I’ve been so bored. Thanks to chronic fatigue I live on my couch reading books, knitting and feeling terrible that I cannot participate in life the way I used to. So I’ve decided I should write something, something that I might have fun with that has nothing to do with my couch or my illness.
I get blood noses a lot.
This is an excellent topic, because whenever I draw a picture with blood-splatters I become ridiculously giggly and gleeful. I’m hoping that when they read this my friends and family won’t find this information disturbing and will instead shake their heads and think of it fondly as just another of my little quirks.
Please?
The blood nose issue was most pronounced when I was in school, although I had a stressful time in my first year of uni and ended up with a significant blood nose every day for about a month. One of those days my nose bleed lightly all day, and by ten o’clock at night I was light-headed and woozy and probably should have sought medical attention but didn’t (eighteen-year-olds are, of course, known for making sensible decisions regarding personal safety). During this month, every time I tried to practice clarinet for my performance exam my nose turned into the elevator scene from The Shining movie.

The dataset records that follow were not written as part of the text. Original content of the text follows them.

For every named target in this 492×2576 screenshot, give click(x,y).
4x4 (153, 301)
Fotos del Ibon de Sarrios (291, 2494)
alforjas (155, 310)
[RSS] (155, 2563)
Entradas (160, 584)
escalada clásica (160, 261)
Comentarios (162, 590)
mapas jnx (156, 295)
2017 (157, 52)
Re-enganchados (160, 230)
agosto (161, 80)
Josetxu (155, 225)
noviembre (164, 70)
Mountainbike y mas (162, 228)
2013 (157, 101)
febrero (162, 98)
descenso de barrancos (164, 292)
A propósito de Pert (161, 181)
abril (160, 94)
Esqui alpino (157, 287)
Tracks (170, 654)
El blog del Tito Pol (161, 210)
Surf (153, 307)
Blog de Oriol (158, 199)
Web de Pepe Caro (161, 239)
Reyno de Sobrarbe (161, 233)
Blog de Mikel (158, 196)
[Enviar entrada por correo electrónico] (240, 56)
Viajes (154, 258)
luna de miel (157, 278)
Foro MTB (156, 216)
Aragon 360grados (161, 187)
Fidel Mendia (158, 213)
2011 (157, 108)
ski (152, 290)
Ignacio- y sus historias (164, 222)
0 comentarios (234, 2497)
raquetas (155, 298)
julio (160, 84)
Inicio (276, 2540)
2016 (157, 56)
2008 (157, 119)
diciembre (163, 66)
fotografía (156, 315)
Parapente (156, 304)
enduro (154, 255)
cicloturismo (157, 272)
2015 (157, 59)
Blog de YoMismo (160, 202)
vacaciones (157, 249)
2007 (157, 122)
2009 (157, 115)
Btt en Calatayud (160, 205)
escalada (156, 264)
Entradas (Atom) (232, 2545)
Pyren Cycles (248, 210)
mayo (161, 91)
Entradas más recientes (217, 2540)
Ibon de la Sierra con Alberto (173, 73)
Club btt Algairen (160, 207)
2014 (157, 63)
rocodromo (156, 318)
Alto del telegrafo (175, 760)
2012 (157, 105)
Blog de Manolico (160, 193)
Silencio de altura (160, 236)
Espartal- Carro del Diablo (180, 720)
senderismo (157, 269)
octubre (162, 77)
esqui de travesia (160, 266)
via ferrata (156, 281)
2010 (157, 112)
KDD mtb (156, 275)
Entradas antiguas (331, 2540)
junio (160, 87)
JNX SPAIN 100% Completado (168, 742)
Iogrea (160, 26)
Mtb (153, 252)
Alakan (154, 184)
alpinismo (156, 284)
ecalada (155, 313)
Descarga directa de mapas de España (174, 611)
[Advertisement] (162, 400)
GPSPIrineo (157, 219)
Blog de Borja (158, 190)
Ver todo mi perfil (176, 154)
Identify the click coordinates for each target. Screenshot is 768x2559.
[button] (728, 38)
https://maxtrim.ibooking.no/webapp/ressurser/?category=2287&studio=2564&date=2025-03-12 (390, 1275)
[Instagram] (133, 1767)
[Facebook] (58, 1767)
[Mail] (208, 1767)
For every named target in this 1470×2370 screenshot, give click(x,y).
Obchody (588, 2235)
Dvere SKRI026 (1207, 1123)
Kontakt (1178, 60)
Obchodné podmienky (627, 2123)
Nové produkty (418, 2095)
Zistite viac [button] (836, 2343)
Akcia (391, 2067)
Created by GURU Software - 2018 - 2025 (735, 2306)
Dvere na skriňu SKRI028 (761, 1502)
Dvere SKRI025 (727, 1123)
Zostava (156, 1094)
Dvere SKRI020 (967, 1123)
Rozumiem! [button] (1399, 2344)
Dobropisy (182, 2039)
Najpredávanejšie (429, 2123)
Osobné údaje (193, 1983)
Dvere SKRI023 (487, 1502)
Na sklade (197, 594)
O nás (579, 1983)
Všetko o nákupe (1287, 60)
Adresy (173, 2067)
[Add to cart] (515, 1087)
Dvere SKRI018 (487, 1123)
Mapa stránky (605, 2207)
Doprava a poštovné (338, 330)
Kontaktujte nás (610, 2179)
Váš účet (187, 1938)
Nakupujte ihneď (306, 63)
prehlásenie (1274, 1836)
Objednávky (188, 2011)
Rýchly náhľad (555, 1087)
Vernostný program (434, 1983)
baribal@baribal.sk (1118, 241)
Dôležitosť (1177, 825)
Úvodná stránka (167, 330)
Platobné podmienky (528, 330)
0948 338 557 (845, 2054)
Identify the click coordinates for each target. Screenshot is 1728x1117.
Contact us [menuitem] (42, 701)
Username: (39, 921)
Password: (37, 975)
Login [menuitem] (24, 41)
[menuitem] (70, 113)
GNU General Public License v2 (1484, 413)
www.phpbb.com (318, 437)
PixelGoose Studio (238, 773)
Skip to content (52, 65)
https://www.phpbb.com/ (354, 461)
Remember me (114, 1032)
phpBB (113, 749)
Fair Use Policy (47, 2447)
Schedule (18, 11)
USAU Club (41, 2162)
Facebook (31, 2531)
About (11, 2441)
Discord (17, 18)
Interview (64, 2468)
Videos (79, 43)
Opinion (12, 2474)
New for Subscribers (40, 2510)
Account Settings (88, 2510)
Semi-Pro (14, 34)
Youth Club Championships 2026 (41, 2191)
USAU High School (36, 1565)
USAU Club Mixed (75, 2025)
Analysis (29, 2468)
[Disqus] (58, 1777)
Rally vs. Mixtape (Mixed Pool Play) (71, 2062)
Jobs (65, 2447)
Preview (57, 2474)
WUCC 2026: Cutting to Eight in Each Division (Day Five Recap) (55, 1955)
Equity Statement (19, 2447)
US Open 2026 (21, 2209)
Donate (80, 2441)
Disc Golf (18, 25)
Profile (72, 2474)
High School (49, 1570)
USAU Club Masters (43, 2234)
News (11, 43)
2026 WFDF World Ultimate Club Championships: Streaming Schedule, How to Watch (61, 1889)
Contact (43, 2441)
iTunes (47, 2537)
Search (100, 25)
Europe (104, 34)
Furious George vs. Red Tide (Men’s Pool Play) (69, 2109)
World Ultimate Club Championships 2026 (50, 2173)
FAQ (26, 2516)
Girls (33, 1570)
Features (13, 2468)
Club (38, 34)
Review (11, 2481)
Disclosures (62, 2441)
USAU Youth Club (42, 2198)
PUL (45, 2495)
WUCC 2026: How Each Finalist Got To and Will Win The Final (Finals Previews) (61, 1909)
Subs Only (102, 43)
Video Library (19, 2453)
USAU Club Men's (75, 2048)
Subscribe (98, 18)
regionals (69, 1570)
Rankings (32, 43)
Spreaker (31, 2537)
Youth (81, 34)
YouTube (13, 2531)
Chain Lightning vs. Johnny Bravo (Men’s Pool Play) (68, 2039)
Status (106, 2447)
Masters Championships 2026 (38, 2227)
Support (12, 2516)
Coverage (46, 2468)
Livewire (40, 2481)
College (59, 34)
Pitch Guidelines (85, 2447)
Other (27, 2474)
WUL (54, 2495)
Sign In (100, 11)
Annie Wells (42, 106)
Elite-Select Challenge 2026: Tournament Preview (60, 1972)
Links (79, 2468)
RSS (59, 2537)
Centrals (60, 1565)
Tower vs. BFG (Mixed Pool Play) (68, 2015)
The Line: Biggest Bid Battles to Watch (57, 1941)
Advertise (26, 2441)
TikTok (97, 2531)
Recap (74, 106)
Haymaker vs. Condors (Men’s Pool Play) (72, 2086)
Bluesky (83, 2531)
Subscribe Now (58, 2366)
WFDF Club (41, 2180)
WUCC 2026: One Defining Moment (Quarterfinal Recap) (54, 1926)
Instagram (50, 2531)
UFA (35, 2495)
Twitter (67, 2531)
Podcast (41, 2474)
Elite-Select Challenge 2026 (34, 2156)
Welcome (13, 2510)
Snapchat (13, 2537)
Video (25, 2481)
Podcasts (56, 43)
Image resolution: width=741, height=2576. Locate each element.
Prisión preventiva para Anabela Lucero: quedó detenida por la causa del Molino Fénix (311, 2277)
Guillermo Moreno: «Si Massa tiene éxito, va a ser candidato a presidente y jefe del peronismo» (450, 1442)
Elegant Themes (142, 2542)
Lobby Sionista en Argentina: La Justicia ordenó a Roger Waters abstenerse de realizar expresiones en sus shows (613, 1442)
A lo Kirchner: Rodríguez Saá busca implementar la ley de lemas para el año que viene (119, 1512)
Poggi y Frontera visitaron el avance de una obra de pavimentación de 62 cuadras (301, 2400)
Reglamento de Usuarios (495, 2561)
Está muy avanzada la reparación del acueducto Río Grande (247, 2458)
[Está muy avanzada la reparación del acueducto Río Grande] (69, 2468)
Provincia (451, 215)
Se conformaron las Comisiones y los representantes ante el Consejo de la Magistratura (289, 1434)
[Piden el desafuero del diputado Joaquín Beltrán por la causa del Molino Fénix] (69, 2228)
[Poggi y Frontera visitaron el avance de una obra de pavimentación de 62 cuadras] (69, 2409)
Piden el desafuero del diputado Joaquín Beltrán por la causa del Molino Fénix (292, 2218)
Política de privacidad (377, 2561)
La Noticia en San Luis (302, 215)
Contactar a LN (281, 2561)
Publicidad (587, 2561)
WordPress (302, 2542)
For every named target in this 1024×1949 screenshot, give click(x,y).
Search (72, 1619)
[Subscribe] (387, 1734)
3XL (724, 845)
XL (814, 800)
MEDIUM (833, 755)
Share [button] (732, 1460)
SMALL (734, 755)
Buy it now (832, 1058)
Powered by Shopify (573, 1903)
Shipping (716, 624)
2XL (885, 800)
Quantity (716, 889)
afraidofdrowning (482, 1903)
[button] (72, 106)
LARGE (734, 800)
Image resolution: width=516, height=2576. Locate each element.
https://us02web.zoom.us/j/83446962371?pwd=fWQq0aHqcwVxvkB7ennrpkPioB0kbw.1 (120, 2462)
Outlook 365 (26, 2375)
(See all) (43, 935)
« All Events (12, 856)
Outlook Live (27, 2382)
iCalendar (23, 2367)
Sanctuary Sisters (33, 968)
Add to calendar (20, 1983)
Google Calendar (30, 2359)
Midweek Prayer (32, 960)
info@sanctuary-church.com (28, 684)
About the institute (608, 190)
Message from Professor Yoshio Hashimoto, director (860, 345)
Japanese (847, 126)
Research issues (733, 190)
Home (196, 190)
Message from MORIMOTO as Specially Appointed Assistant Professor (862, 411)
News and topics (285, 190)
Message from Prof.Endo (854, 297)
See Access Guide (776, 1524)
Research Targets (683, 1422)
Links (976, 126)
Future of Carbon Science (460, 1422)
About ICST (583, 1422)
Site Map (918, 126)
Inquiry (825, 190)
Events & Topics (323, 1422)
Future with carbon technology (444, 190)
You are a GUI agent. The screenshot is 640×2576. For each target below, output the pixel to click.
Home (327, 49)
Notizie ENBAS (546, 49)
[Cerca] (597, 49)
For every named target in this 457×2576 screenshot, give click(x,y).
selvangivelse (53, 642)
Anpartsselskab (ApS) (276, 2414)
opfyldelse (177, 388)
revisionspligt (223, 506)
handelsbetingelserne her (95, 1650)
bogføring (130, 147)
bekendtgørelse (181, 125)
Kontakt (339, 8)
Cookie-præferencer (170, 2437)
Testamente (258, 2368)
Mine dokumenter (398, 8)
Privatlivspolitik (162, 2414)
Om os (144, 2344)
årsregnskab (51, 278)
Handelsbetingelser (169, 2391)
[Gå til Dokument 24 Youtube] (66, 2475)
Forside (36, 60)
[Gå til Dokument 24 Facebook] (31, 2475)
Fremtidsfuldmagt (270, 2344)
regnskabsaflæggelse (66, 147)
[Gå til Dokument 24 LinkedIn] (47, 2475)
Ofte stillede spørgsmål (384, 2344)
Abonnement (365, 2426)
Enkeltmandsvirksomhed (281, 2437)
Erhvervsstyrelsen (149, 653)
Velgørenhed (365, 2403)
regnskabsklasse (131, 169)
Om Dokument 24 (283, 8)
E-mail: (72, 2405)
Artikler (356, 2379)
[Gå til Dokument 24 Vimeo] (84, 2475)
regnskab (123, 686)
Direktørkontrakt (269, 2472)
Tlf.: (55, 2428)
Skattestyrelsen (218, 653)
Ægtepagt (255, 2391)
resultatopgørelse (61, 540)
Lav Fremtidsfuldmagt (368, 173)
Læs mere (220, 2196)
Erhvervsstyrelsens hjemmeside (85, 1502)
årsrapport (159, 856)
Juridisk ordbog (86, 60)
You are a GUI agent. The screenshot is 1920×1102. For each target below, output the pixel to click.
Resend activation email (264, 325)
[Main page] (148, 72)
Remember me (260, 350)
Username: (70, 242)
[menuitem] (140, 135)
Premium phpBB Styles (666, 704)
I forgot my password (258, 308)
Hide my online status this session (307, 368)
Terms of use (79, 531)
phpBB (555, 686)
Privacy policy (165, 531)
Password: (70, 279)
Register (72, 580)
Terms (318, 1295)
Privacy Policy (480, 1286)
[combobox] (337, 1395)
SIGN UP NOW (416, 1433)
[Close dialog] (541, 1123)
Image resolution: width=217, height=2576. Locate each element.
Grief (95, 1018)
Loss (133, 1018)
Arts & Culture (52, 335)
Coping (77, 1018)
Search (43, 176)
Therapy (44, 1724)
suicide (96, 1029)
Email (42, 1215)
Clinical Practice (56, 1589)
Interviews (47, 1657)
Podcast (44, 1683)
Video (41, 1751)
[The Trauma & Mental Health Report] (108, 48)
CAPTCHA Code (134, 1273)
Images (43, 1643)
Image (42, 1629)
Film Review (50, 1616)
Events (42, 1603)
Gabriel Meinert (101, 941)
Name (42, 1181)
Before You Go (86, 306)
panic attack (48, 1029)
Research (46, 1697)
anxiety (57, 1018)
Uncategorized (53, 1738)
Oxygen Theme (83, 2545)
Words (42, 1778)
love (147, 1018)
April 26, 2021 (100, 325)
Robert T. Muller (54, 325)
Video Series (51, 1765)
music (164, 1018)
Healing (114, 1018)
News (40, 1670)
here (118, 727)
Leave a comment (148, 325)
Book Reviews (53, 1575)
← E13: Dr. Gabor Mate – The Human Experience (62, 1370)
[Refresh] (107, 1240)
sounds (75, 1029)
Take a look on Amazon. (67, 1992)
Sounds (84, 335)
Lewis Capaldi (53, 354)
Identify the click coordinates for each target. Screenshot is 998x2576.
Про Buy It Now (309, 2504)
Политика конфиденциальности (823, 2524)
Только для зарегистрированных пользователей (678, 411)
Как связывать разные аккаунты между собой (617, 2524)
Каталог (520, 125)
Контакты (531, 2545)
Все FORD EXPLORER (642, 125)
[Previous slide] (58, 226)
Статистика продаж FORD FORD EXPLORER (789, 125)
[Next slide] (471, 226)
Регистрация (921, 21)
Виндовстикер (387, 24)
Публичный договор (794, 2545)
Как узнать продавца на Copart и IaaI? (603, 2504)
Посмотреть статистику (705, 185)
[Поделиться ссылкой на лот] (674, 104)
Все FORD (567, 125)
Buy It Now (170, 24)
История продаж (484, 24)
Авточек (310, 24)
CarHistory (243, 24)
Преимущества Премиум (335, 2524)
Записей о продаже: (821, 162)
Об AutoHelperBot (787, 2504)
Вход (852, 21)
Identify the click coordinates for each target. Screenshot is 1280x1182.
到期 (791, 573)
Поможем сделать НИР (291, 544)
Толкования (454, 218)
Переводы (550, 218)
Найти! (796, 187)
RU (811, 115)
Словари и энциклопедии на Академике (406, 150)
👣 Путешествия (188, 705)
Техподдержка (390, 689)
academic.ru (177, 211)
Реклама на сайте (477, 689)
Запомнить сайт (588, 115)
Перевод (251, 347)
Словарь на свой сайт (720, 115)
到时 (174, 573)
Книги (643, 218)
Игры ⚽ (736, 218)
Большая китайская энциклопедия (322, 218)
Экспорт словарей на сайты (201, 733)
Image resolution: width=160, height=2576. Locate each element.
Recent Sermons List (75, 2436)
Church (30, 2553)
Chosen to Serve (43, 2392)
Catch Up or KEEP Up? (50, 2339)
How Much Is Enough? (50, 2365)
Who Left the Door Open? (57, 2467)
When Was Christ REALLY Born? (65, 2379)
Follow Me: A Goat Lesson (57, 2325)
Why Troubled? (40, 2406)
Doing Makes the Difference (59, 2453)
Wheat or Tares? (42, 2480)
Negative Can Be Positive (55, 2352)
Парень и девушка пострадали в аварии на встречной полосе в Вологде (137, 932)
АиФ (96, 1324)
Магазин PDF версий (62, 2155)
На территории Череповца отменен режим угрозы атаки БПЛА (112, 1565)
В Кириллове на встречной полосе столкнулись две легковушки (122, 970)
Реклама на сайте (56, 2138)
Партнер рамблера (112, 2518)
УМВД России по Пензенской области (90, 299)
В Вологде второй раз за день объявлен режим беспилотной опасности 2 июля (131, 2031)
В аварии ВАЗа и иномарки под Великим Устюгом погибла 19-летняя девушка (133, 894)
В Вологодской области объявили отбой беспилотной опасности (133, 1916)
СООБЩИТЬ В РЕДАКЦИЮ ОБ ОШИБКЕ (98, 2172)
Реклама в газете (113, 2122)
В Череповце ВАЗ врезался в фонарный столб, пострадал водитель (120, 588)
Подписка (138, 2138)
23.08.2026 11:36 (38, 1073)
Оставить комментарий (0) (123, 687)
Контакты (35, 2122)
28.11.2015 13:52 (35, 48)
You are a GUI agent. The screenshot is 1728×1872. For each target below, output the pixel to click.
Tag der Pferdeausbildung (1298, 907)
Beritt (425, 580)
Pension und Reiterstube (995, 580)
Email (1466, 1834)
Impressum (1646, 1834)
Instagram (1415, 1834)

Perhaps it was an omen. That exam did not go well.
It could be very handy in school, though, and I managed to escape a number of lessons with tissues clamped to my face. My exits were most spectacular from classrooms that had run out of tissues. One time, I cupped my hands under my nose and they filled up and ran over before the teacher managed to usher me out the door. And then all I would have to do was exaggerate the time it took to stop, and voila! I could miss whole Maths lessons. Thank you, nose.
But it wasn’t all fun and games. My first blood nose was a horrifying experience. I was seven and, up until that day, I wasn’t aware that blood noses happened. The teacher sent me to the first aid room where I was instructed to clamp tissues to my nose, and then I was left by myself to wait for it to finish.
It had nearly stopped when all hell broke loose. I felt something weird, warm and large in my nose. It came out into the tissue, a lumpy bloody mess.
I panicked.
I knew what it must be. It was one of my internal organs. What else could it be? It was a slimy red lump and it came out from the inside of my body. Of course it was an organ. I was pretty sure it wasn’t my heart, but maybe it was my liver or a lung.
(Okay, so I clearly wasn’t the sharpest child. Most of my childhood felt dreamlike and drifting, because I didn’t understand most of what was happening around me and had worryingly little inclination to figure it out. At the time of my first blood nose, I only had a vague understanding that people were made up of tubes and wobbly-bits, and probably no awareness at all before that day that I might be made up of tubes and wobbly-bits. All things considered, I did a pretty good job of deducing that it wasn’t my heart. Seven-year-old me should get some credit for that.)
I sat for a minute, staring at it, and waited to drop dead.
But I didn’t die. I was pleased, but mostly confused. Although unaware of the actual probabilities of expelling my liver out of my nostrils, I was fairly confident that a person couldn’t expect to stay alive for long if it happened.
I began to worry about what adults would say when they returned to find me holding my liver in a bloody tissue in my hands. What if they said that having your liver drop out of your nose was always one hundred per cent fatal? I didn’t want to have to die to fit with the facts.
Surely if no one ever found out that I should be dead then I would be fine.
So I threw the damning tissue in the bin in the corner of the first aid room. But I was still worried that when someone emptied the bin they would find it and know. I was convinced that the minute my liver- or lung-less state was discovered I would drop dead. I half-emptied a tissue box into the bin on top of it, making sure it was covered.
And then I went back to class and never told anyone about any of it.
For years (yes, years) I was plagued by the uneasy memory of the internal organ that fell out. I often wondered which one it was and in what ways its loss was affecting my health.
And then one day I found out that blood noses sometimes make big, wobbly blood clots in your nostrils. I was almost disappointed.